> [Page text]:
But this year is different. Almost all of us are experiencing symptoms of stress.

I am very aware that employees at the Brien Center are coping with an incredible amount of personal stress. They are resilient, committed and caring professionals who have helped thousands of people in our community weather many storms. Yet, even highly trained behavioral health clinicians and staff are experiencing one or more symptoms of stress as part of the emotional toll taken by the pandemic and other national issues. I often wonder who is taking care of the caregivers these days.

Our employees are far from alone. There’s been a great deal of press coverage about the severe burnout experienced by physicians and nurses caring for Covid-19 patients. Multiple polls taken during this past year have concluded that people from many walks of life are living with constant stress that is impacting their mental health.

May is National Mental Health Awareness Month. In previous years, I’ve written about the Brien Center’s efforts to reduce the stigma associated with behavioral health issues. Or, I’ll explain an aspect of our services, and the courage it takes to seek help. But this year is different. Rather than focusing on a specific segment of our population living with mental illness or addiction, we need to enlarge our vision exponentially. Almost all of us are suffering in some way. This brutal pandemic has launched yet another pandemic that manifests itself by depression, anxiety, fear, drinking too much, sleeping too little, and more.

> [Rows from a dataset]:
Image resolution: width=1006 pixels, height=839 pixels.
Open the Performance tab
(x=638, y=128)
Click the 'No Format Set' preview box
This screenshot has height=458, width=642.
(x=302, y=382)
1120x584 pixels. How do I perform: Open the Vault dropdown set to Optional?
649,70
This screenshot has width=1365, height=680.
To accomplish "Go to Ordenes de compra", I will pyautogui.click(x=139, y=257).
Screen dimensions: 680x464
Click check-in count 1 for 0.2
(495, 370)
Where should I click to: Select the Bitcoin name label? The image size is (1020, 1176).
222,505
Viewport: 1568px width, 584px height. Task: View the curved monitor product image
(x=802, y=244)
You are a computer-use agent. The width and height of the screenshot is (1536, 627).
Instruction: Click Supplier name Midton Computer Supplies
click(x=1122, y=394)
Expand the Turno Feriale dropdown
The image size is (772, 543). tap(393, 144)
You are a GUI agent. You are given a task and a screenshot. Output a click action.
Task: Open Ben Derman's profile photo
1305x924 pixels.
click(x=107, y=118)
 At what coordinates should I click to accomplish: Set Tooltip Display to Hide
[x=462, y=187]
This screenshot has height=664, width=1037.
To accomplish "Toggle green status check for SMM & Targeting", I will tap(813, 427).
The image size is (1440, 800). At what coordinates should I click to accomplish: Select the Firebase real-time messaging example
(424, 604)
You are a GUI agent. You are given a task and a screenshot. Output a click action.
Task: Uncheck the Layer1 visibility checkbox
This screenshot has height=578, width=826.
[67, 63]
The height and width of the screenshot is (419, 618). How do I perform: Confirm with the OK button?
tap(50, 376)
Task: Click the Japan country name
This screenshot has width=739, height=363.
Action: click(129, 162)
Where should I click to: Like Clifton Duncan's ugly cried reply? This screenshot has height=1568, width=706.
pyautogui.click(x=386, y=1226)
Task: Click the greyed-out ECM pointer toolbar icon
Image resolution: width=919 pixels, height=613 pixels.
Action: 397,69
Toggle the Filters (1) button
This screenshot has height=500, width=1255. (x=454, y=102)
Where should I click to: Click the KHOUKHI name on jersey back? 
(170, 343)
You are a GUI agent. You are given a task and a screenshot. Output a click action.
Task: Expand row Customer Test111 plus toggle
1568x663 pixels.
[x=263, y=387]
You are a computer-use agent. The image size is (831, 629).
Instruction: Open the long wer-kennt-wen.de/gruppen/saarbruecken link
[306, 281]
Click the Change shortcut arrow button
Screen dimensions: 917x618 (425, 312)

> [Actions to take]:
• a. From the Brien Center piece, extract the passage between "But this year is different. Almost" and "caregivers these days.", inclusive.
• b. Answer these from the Brien Center piece:
(i) Which month is National Mental Health Awareness Month?
(ii) According to press coverage, who has experienced severe burnout?
(iii) What does the writer often wonder about these days?
• c. Write what comes next in the Brien Center piece, starting after its final sentence.
Nothing in the rows is needed here.

> [Solved tasks]:
• a.
But this year is different. Almost all of us are experiencing symptoms of stress.

I am very aware that employees at the Brien Center are coping with an incredible amount of personal stress. They are resilient, committed and caring professionals who have helped thousands of people in our community weather many storms. Yet, even highly trained behavioral health clinicians and staff are experiencing one or more symptoms of stress as part of the emotional toll taken by the pandemic and other national issues. I often wonder who is taking care of the caregivers these days.

• b.
(i) May
(ii) Physicians and nurses caring for Covid-19 patients
(iii) Who is taking care of the caregivers

• c.
According to the American Psychological Association’s Stress in America poll, more parents of children under 18, essential workers and communities of color are reporting mental health symptoms associated with prolonged stress. The pandemic is just one of the reasons. Also high on the list is the discord cause by political division in this country, racial injustice and civil unrest. More people than ever before are worried about the future.

“Nearly a year into the pandemic, prolonged stress persists at elevated levels for many Americans,” said Arthur C. Evans, Jr., PhD, the CEO of the American Psychological Association (APA). “Without addressing stress as part of a national recovery plan, we will be dealing with the mental health fallout from this pandemic for years to come.”

May seems to be a particularly appropriate month for all of us to adopt a few strategies to help manage our stress and incorporate them into our daily lives. The APA offers the following evidence-based advice:  Give yourself permission to take a break from the news, social media or even certain friends. Constantly exposing ourselves to negative information, images and rhetoric maintains our stress at unhealthy levels.  Practice the rule of “three good things” and ask friends and family to do the same. The rule states that at the end of each day, reflect on three good things that happened — large or small. This helps decrease anxiety, counter depression and build emotional resiliency.  Practice self-care in 15- or 30-minute increments throughout the day. This can include taking a short walk, calling a friend or watching a funny show. Parents should encourage or help their children to do the same.  Stay connected with friends and family. This helps build emotional resiliency so you can support one another.  Keep things in perspective. Try to reframe your thinking to reduce negative interpretations of day-to-day experiences and events.

To this I would add one more piece of advice: go easy on yourself and others. As I wrote in a previous column, coping with a prolonged pandemic is not the time for heroics. We’re all doing the best that we can. As we continue raising awareness about mental health, it’s comforting to know that none of us is going through this alone.